§ **What this task involves**
Extend the personal essay about watching the last season of "Downton Abbey," starting right after its final sentence.

[[ Text shown, beginning ]]

Connections

With millions of other Americans in front of the television on January 3, I was ready.  My bowl of pop corn, my glass of Port, my Grantham breakfast blend tea, my London souvenir mug — my props for a photo on Facebook before the first episode, season six. Soon, the handsome Hugh Bonneville was there on the screen involved in a pre-program countdown. And finally, after what seemed like weeks and weeks of hype, that somber music as the opening titles of “Downton Abbey”flashed by on the screen.

When it was over, I wasn’t smiling with satisfaction.  I wasn’t frowning either.  I wasn’t disappointed, exactly, but I wasn’t thinking, “Oh, this is going to be a terrific phase out and then I’m going to so miss this series that I have watched without fail and enjoyed so much for the past five Winters.”

As I snapped off the TV, my mind began to sift through questions and observations that had settled there during my viewing.   Why was I feeling this way? I had once again truly appreciated the superb acting, the delivery of lines, the clever bon mots, the facial expressions. And I adored Edith’s pale blue felt hat.

Was it the pre-season hype?  My local public television station saw the “Downton Abbey” previews as an opportunity to ask for money? More fundraising. Was it the seemingly endless discussions and reruns?  Maybe.  Too much build up and there’s bound to be a let down. Or was my reaction something to do with my own staying power?

Finally, it occurred to me that I had experienced a disconnect between my perceptions about life in 1925 and the way life was being presented as lived at Downton Abbey.  The characters in this story seemed to be living in almost the same way that they always had, despite that World War I, as we all know, changed everything.  The war had been depicted in earlier episodes as a major factor in the lives of the Crawleys  and those of their assorted household help. By turning their mansion into a civilian “hospital” and rest home for the wounded veterans,  they couldn’t possibly have not been changed by the experience. But this first episode of season six seemed to project a household little changed from season one, so their lives in 1925 didn’t quite ring true to me.  Wouldn’t Mary’s demeanor have softened by now?  The loss of her sister (in childbirth), and her husband (in a car accident), surely would have prompted her to feel a little closer to humanity? I realized that I was definitely annoyed by her smugness. Her cold distance from those around her had begun to override my interest in might happen to her. I eventually reminded myself that I was watching fiction.

Despite my misgivings after that first episode, I continued my Sunday evening routine, and with each new episode my fervour for the series returned. The ensuing episodes picked up speed and prompted a renewed interest.  I definitely wanted to know how the Crawley family’s story would end. Would Edith finally, finally get her man? Would Mrs. Patmore start wearing her spectacles again? Would John and Anna move to Australia? (That seemed a  plausible choice for them to me.)  And when this amazing series  did end this week, my Kleenex box was nearly empty.  So many relationships ended on a positive note. Unrealistic, of course, but I admit it; I like happy endings. I’m a Romantic.

When the “Downton Abbey” season began this year, I racked my brain for information stored there about 1925. Of course, I wasn’t alive in 1925, but my mother was.  In fact, she was graduated from high school that year, and one of my favorite pictures of her from that era was of her with other members of her basketball team. All the the young women in their basketball uniforms, looked strong and energetic and independent. Unlike the Downton Crawley women, they undoubtedly had no illusions about the hardships of life or the necessity of hard work. These young women were clearly more like the “downstairs” crew than the “upstairs” entitled.

[[ Text shown, end ]]
[[ Material provided, beginning ]]

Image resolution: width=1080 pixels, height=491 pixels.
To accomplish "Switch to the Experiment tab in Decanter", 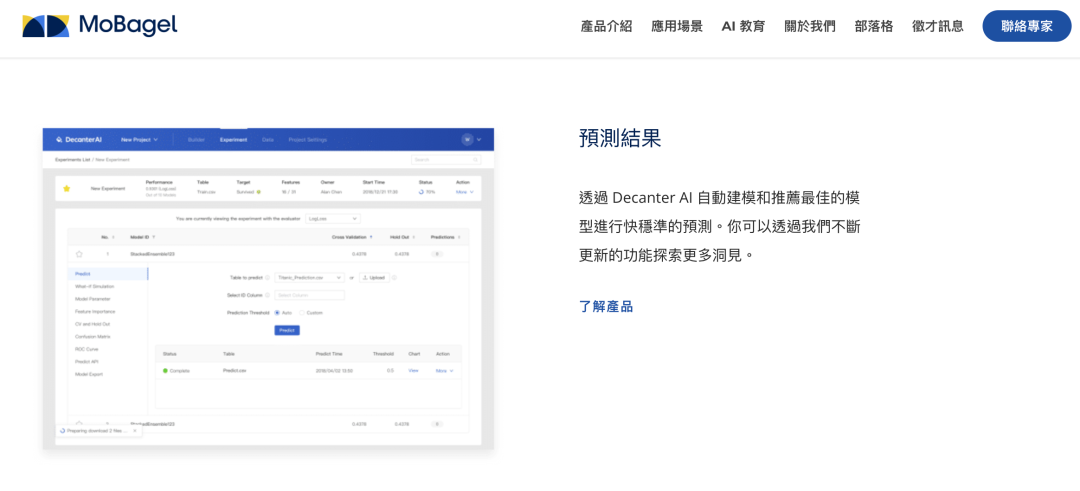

[[ Material provided, end ]]

§ **Answer for the task**
Then,  Hemingway and F.Scott Fitzgerald popped onto my mental screen, and other writers from the “lost generation.”  Of course, these references were to Americans, but to Americans who often lived in Europe. I thought, surely those sophisticated Crawleys would have been exposed to the new novels published with considerable fanfare, even then. Did they never venture out to the movies during their shopping sprees in London? Some of those movies might have empowered the “ladies.” Nary a word either from the more ambitious Edith, nor from Mary,  about University.  Surely one of them might have felt a twinge of regret that a higher education had been denied. They led circumscribed lives.

A few years ago, I discovered the fictional  British Maisie Dobbs, the protagonist in a mystery series written by Jacqueline Winspeare.  The ever plucky Maisie began her mature life as head of a detective agency after having been a nurse who served in France during World War I. Though she began life as the daughter of a servant, she was taken up by the masters for whom her father worked, so she understood the Upper Class. Part of the setting for the early novels was sort of a Downton Abbey household. An intelligent girl, Maisie read and got educated.

Maisie and Downton’s Edith represented different social classes, but in the end were closer in their approach to life.  They dealt with their grief by engaging with the world. They recognized their capabilities and got on with it. Mary, asserted herself by assuming a managerial role in the running of the estate,  but she remained coldly disengaged, it seemed, from the wider world. Her aspirations were all about saving the estate, fighting change. So it was entirely fitting that Edith, and brother-in-law Tom finally blew-up and told her what a fool she was, which finally forced her to change to the degree that she married a man without the class prestige that she had always assumed was her right.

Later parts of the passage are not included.